RECORDS TO USE Start Marker

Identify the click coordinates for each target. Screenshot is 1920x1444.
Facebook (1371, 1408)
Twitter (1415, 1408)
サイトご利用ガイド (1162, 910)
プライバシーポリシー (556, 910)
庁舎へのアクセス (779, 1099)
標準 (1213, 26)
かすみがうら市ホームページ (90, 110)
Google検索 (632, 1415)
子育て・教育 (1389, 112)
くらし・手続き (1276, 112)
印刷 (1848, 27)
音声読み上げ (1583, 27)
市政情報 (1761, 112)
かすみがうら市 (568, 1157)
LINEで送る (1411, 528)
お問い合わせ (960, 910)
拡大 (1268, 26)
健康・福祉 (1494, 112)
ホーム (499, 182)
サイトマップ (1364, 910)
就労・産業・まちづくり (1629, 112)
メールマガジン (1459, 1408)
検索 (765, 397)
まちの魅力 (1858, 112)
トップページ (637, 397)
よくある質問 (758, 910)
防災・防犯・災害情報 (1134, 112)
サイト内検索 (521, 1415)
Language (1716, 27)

RECORDS TO USE End Marker
RECORDS TO USE Start Marker

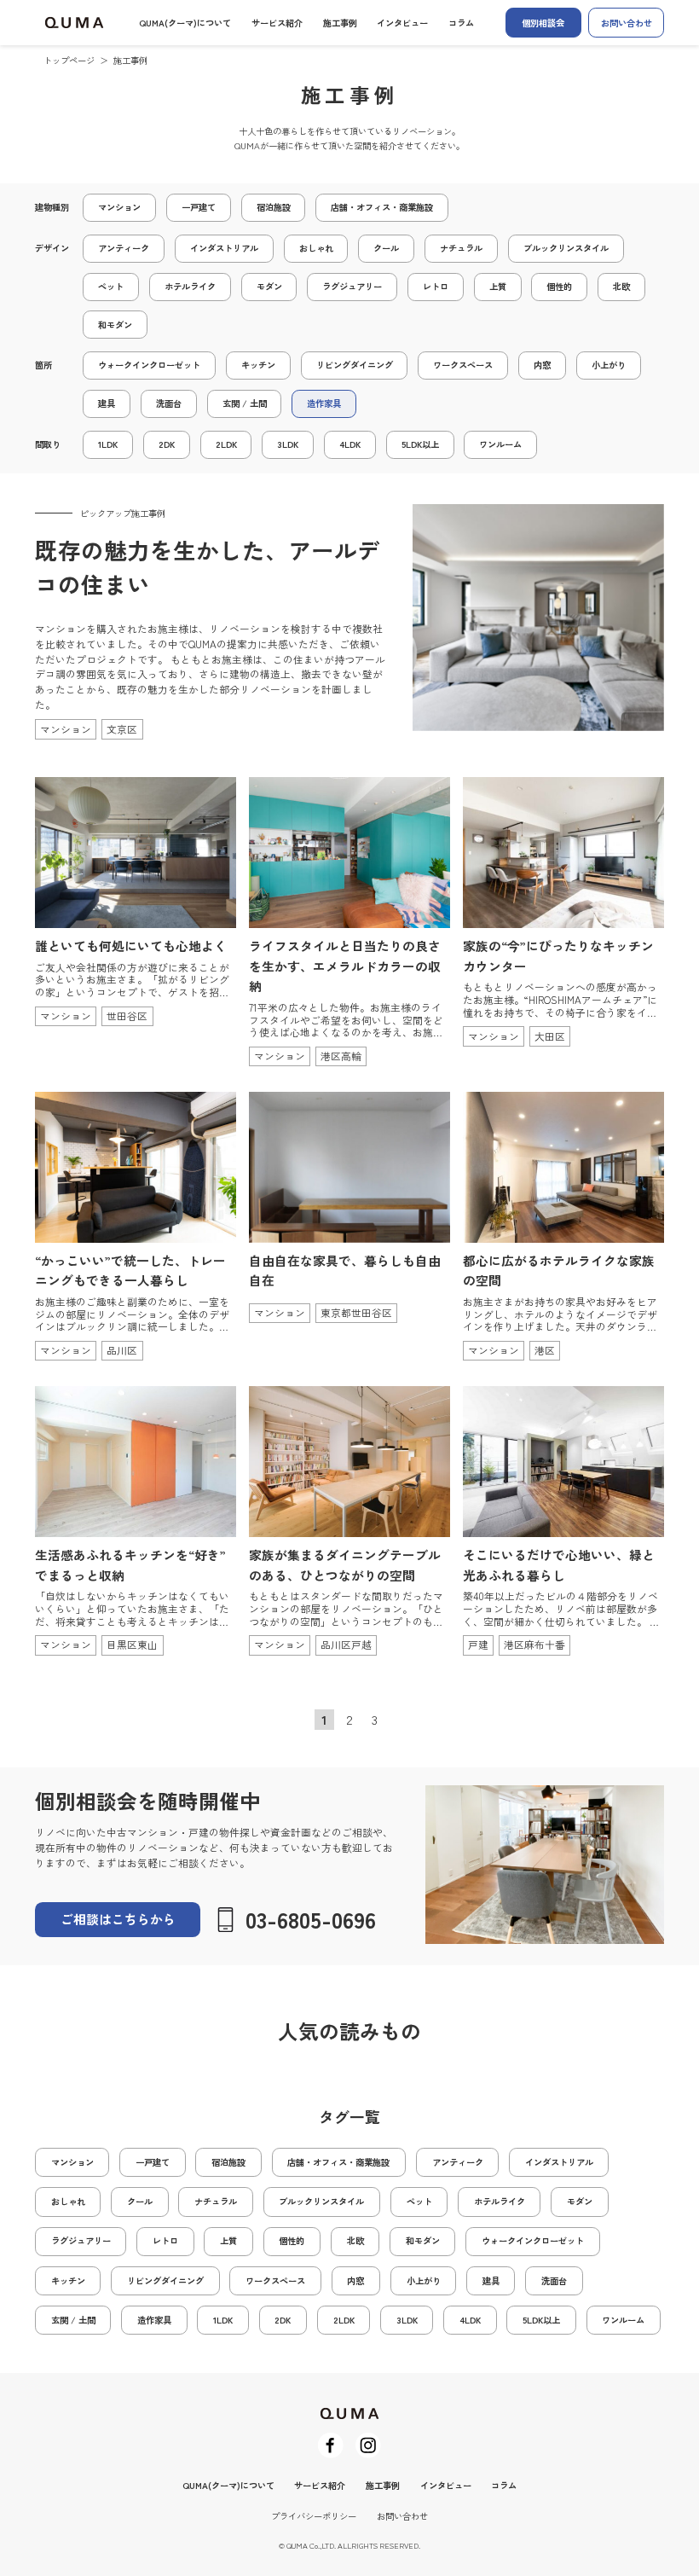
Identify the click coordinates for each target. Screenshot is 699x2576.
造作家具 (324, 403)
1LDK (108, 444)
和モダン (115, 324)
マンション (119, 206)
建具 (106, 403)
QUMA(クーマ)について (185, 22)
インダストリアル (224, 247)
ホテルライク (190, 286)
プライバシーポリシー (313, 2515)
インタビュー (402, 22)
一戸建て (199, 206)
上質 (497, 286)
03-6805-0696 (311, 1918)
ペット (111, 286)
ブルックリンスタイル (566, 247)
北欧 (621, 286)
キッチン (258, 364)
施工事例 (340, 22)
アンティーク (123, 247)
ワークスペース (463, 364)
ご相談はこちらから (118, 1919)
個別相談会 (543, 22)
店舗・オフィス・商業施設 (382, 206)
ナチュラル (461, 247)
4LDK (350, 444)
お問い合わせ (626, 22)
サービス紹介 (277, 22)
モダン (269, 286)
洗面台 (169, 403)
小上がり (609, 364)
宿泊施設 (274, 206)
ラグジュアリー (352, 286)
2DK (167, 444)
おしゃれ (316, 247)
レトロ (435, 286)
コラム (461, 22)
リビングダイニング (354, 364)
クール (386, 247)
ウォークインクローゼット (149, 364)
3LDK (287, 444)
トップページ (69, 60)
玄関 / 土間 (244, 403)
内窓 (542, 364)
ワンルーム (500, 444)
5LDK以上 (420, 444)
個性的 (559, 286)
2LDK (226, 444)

RECORDS TO USE End Marker
RECORDS TO USE Start Marker

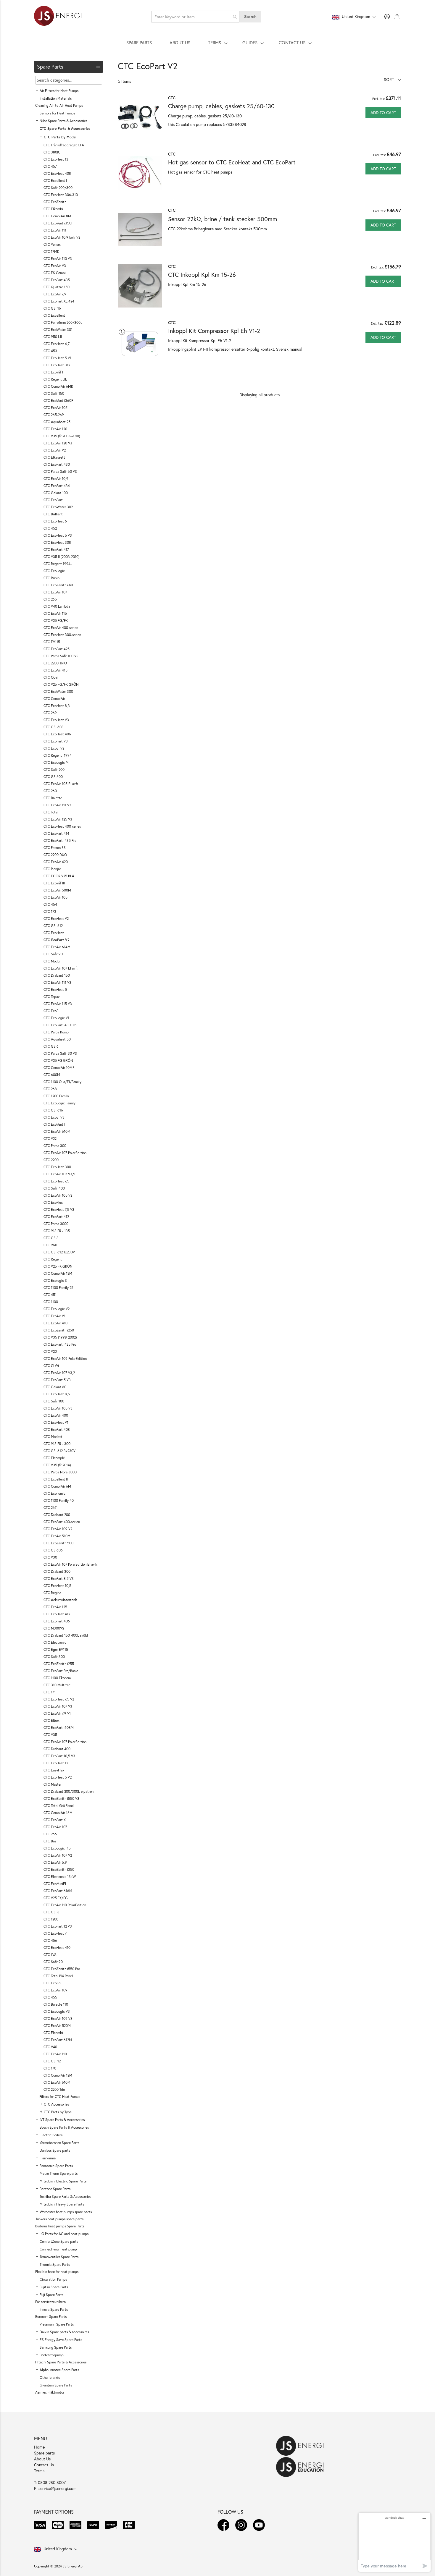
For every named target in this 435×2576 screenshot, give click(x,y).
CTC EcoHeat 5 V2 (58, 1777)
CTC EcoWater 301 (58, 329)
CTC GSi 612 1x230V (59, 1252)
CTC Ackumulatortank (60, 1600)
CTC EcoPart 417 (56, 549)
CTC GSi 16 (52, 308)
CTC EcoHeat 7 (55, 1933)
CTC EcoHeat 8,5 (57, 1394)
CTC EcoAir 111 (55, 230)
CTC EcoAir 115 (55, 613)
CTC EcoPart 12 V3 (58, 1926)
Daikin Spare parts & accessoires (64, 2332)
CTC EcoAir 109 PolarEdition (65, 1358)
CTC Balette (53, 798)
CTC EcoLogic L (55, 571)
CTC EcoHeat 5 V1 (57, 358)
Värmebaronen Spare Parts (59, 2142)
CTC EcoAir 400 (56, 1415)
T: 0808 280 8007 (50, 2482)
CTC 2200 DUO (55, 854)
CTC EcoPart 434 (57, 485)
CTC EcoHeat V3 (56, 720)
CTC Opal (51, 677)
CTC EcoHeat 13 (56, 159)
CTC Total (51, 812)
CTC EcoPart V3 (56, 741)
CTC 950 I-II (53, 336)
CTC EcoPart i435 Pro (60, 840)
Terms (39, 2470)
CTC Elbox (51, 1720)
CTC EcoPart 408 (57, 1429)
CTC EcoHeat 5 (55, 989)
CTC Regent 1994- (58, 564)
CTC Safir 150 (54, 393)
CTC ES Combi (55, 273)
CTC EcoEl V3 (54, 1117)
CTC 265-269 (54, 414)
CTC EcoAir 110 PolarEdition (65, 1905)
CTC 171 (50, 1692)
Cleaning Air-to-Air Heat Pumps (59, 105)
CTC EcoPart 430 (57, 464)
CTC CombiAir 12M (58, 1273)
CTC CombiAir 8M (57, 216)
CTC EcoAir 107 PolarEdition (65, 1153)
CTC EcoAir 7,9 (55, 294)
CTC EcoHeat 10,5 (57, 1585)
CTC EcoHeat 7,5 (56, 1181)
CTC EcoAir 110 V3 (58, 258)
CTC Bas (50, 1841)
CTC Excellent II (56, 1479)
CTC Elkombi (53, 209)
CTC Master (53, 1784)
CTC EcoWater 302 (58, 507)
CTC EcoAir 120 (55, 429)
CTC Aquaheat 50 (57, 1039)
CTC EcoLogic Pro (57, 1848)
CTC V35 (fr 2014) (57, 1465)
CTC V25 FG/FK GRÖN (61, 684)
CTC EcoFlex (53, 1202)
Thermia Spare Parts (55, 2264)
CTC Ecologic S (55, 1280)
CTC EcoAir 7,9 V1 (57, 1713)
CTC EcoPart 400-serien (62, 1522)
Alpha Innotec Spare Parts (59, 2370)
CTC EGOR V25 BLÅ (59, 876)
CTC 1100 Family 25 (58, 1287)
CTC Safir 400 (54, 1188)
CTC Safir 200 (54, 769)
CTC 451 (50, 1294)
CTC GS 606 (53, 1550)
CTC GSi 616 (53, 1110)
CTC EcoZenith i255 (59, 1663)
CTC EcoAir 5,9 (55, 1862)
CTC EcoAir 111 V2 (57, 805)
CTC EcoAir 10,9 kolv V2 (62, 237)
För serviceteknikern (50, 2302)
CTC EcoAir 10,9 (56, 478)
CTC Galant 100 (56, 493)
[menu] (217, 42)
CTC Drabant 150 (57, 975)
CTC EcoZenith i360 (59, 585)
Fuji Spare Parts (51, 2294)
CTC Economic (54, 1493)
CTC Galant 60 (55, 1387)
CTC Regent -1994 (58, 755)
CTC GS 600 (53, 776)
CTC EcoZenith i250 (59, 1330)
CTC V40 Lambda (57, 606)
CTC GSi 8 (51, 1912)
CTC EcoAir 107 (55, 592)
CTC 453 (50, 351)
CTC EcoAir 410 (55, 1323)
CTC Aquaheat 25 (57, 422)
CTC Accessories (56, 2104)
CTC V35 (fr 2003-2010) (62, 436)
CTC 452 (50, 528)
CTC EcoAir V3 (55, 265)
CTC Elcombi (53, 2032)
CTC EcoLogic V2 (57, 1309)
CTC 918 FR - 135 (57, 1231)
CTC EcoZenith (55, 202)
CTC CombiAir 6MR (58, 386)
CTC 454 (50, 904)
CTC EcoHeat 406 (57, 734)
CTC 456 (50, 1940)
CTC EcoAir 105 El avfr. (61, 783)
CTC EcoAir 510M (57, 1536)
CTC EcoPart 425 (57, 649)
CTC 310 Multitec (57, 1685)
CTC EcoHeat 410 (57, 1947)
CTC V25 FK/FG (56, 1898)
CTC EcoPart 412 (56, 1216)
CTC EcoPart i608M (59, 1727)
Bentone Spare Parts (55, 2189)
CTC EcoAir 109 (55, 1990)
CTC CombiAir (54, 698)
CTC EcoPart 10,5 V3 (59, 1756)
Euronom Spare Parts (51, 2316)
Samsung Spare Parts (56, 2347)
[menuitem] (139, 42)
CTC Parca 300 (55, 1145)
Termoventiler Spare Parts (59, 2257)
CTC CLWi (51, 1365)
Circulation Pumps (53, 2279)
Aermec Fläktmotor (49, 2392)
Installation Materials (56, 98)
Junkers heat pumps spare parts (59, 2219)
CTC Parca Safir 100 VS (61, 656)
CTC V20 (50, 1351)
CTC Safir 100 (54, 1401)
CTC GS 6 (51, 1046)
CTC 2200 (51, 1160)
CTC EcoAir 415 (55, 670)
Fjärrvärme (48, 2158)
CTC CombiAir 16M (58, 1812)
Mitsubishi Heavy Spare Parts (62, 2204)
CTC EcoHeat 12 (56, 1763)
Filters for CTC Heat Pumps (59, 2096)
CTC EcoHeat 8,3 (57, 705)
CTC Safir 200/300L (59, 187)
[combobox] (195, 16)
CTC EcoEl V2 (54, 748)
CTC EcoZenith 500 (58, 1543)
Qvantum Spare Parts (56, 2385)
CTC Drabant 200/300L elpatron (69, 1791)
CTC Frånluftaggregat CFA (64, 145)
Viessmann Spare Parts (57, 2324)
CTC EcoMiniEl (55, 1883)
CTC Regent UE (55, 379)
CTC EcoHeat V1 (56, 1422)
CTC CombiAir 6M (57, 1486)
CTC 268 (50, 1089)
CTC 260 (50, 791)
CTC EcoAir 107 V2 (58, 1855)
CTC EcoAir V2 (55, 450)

RECORDS TO USE End Marker

**TO DO**: Out of the data above, transcribe exactly and only the lines starting with the line that has "CTC Economic (54, 1493)" and going on through the line that has "Junkers heat pumps spare parts (59, 2219)", both included.

**SOLUTION**:
CTC Economic (54, 1493)
CTC Galant 60 (55, 1387)
CTC Regent -1994 (58, 755)
CTC GS 600 (53, 776)
CTC EcoZenith i250 (59, 1330)
CTC V40 Lambda (57, 606)
CTC GSi 8 (51, 1912)
CTC EcoAir 107 (55, 592)
CTC 453 (50, 351)
CTC EcoAir 410 (55, 1323)
CTC Aquaheat 25 (57, 422)
CTC Accessories (56, 2104)
CTC V35 (fr 2003-2010) (62, 436)
CTC 452 (50, 528)
CTC EcoAir V3 (55, 265)
CTC Elcombi (53, 2032)
CTC EcoLogic V2 (57, 1309)
CTC 918 FR - 135 (57, 1231)
CTC EcoZenith (55, 202)
CTC CombiAir 6MR (58, 386)
CTC 454 (50, 904)
CTC EcoHeat 406 (57, 734)
CTC 456 (50, 1940)
CTC EcoAir 105 El avfr. (61, 783)
CTC EcoAir 510M (57, 1536)
CTC EcoPart 425 (57, 649)
CTC 310 Multitec (57, 1685)
CTC EcoHeat 410 (57, 1947)
CTC V25 FK/FG (56, 1898)
CTC EcoPart 412 (56, 1216)
CTC EcoPart i608M (59, 1727)
Bentone Spare Parts (55, 2189)
CTC EcoAir 109 (55, 1990)
CTC CombiAir (54, 698)
CTC EcoPart 10,5 V3 (59, 1756)
Euronom Spare Parts (51, 2316)
Samsung Spare Parts (56, 2347)
[menuitem] (139, 42)
CTC Parca 300 (55, 1145)
Termoventiler Spare Parts (59, 2257)
CTC CLWi (51, 1365)
Circulation Pumps (53, 2279)
Aermec Fläktmotor (49, 2392)
Installation Materials (56, 98)
Junkers heat pumps spare parts (59, 2219)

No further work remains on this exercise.